The Indy house looked lovely stripped of all our things. I have spent five months de-cluttering and putting stuff in storage, and then packing to observe the house being washed of our presence. It has been. Not our spirits completely – there is paint on walls, finishing on cabinets, tile on walls and floors, all those plants, and our fish. We are still in the air. I could not take the fish – some were born in that pond and have no recollection of being cheap feeder fish awaiting death. They are wild and free – to the extend that a 6 x12 pond is the wild and free. I have no asked and the new owners have no said if they will keep the pond or fill it in, but I have to leave my wild gold fish to their fate.
Suffice it to say that we staggered (by car of course) to Marcia's house for a glass of wine, take out chinese and ice cream. Then we fell into our beds and slept heavy and deep, even the spicy dragon.
On Friday morning, David went to the Indiana State House to meet with his old cronies, and Julia and I stayed at Marcia’s house packing up the car and readying ourselves for the closing at 3. The plan was to leave from the closing around 4 and start driving to Madison if all went quickly and well. We were armed with a back up plan of spending another night if there were some other blips which by this time we have gotten very accustomed to on this move.
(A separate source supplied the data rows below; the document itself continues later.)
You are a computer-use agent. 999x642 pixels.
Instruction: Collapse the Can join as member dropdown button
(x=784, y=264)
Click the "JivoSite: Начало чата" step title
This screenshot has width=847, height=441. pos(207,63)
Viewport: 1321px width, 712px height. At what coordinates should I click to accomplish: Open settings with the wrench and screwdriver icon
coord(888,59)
Ach! The closing. I am SO judgmental! I didn’t like our buyers. I wonder if we would have been able to sell the house to these people without an agent. There was a lot of hand holding that their agent was doing with them and lots of solicitous behavior from our agent. I thought they were foolish and arrogant -- they were young but youth has nothing to do with their stance, I expect they will be the same at 70. They had a first and second mortgage on their first house and took the same on our house. They used a balloon first mortgage that has gotten so many into trouble this year. I wonder if our house will be on the market again within a year or two. They may just be investing and fixing up for re-sale. I have to grudgingly admire their nerve in this market if that is their plan. If they are just stretching themselves very thin, I see them as only foolish.
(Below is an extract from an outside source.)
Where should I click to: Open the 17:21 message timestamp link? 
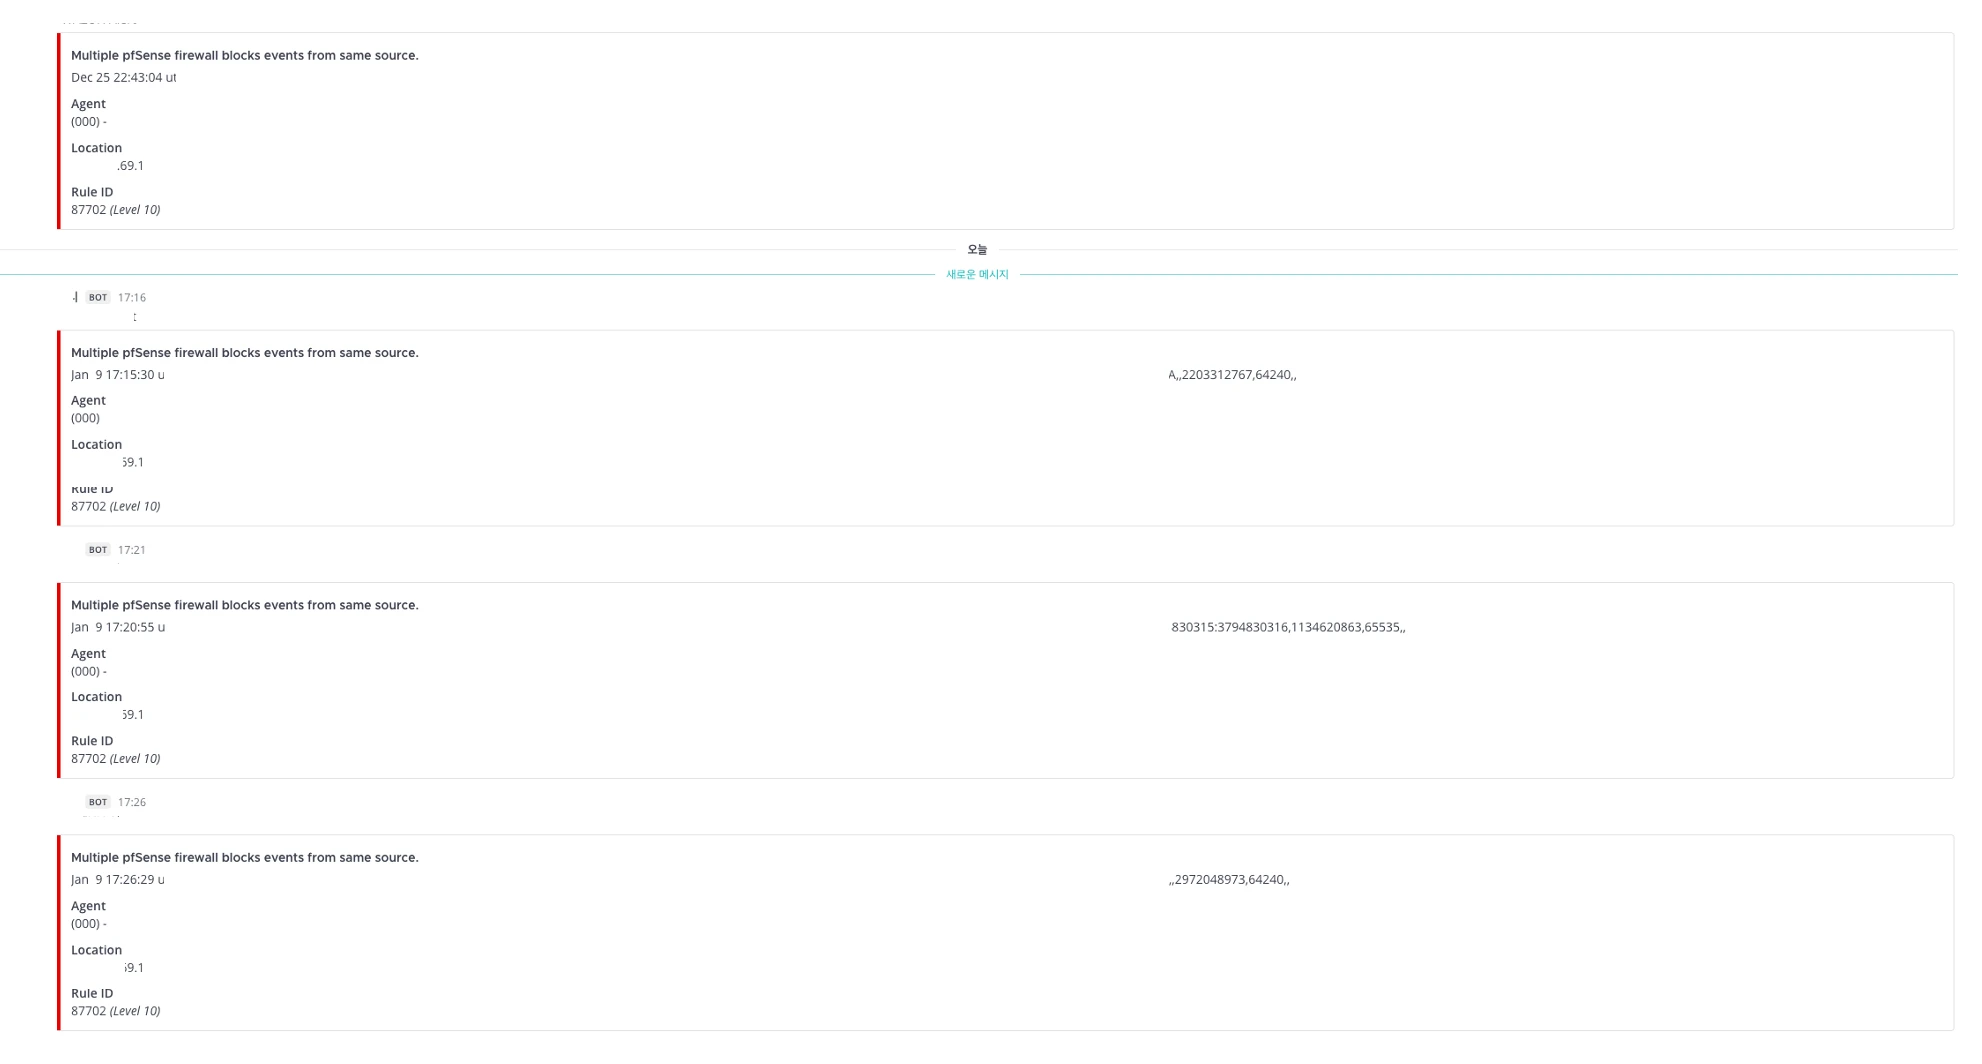point(132,550)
Something that distressed me was that they asked nothing about the house – its history, who lived there before we did, what we did, what others did, questions about the garden. Is it my own longing for history and roots that extend further than I can know, or some form of ego? To be able to explain all of our work, or how the garden developed for me. I don’t really know. But it saddened that the young family moving into our beloved house would have no stories to pass on. Then again, most developers pass on nothing about the corn field that they turned into a neighborhood. Our neighbor, Katherine, said, after I explained some of our dealings and bargainings, that this new family does not sound like they will fit into an old house. Possibly. But it is done.
Something I discovered only after we were a day in Madison — I forgot to dig up St. Joseph. I intended to and intended to bring him to Madison, but maybe he has work to do in Indy. Still, I felt like there was a promise broken. Sorry, St. Joe.
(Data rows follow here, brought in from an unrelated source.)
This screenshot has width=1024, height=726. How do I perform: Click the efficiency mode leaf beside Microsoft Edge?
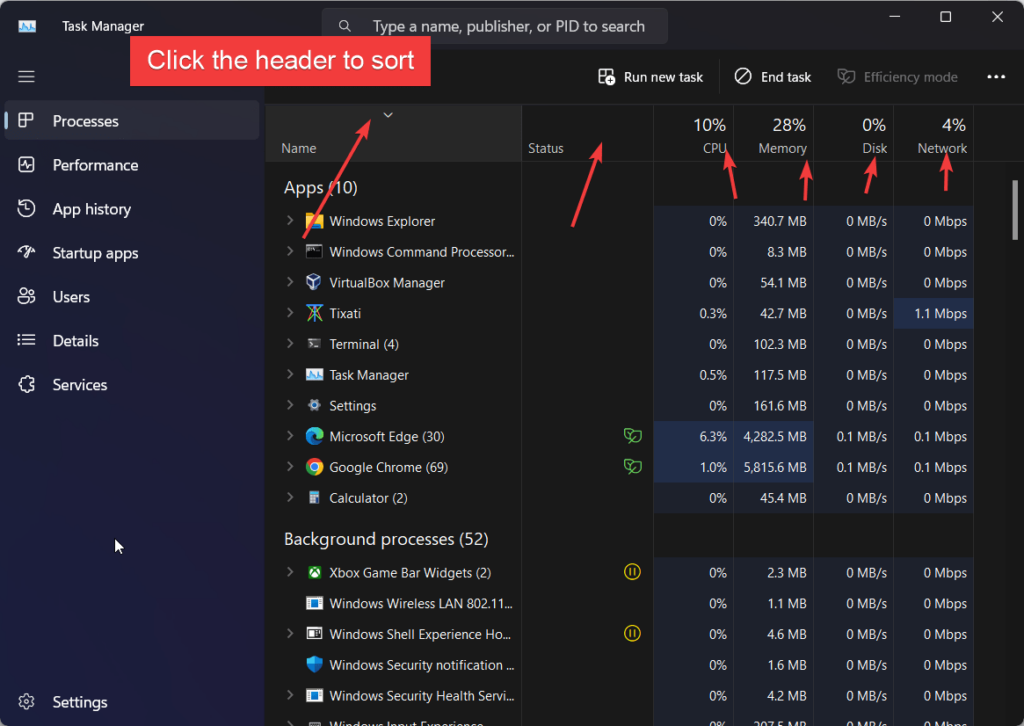632,436
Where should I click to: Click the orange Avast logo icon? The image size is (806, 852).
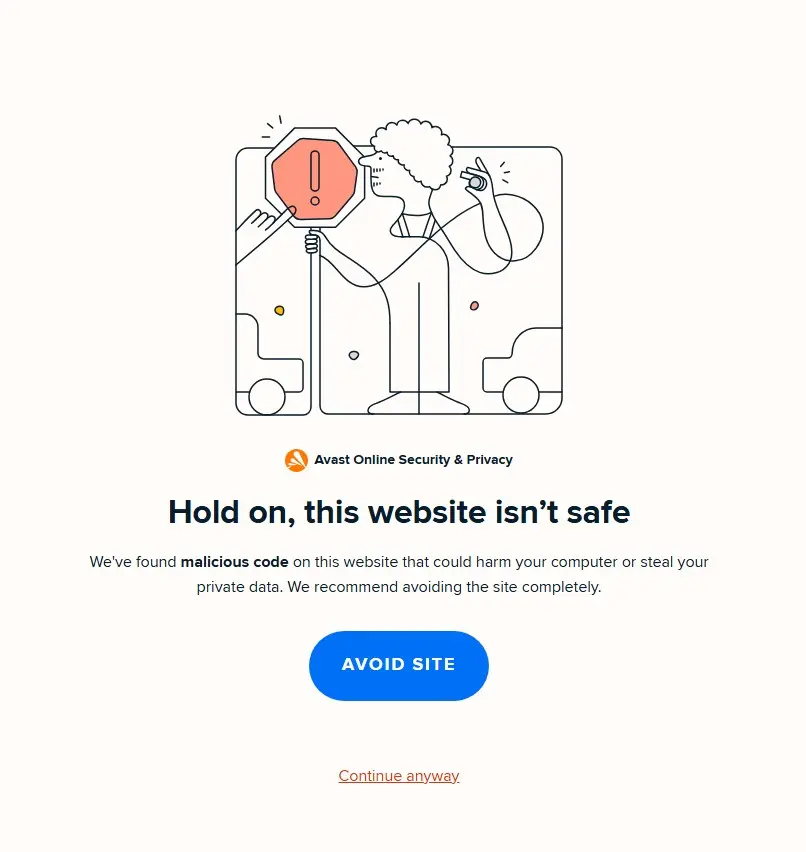296,460
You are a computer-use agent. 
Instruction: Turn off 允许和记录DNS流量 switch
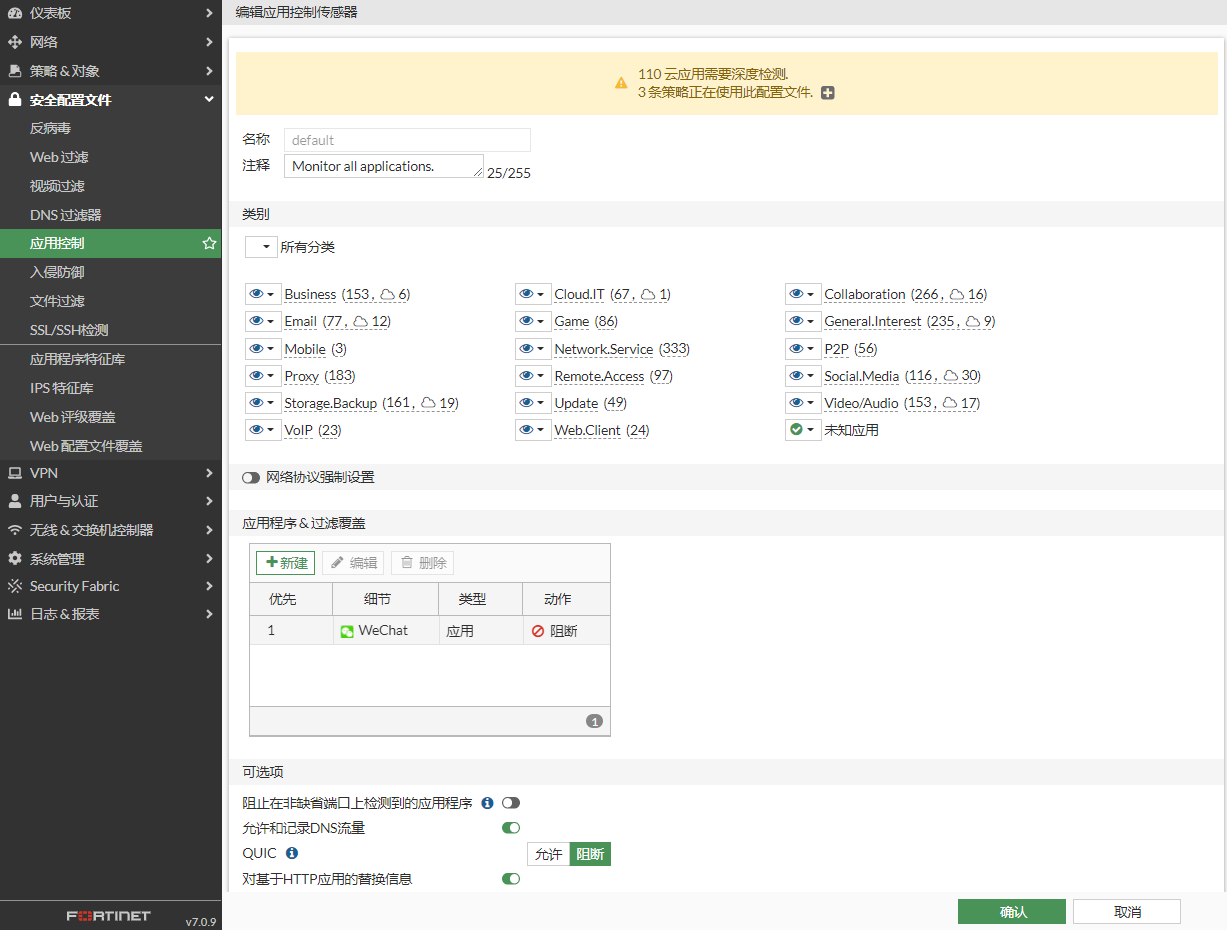tap(510, 828)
We drove up to Madison after the closing. It was the easiest six hours I’ve spent in a car in a long time. Fueled by adrenalin, we practically flew up – not fast, but it was a pretty easy ride even through Chicago.
And here we are! Madison. We all slept hard and long. We had a very slow day on Saturday and I expect that we will have another one Sunday. I grieve a little bit about the dear friends left in Indy. I hope to be in touch. Email and cell phones are wonderful at that.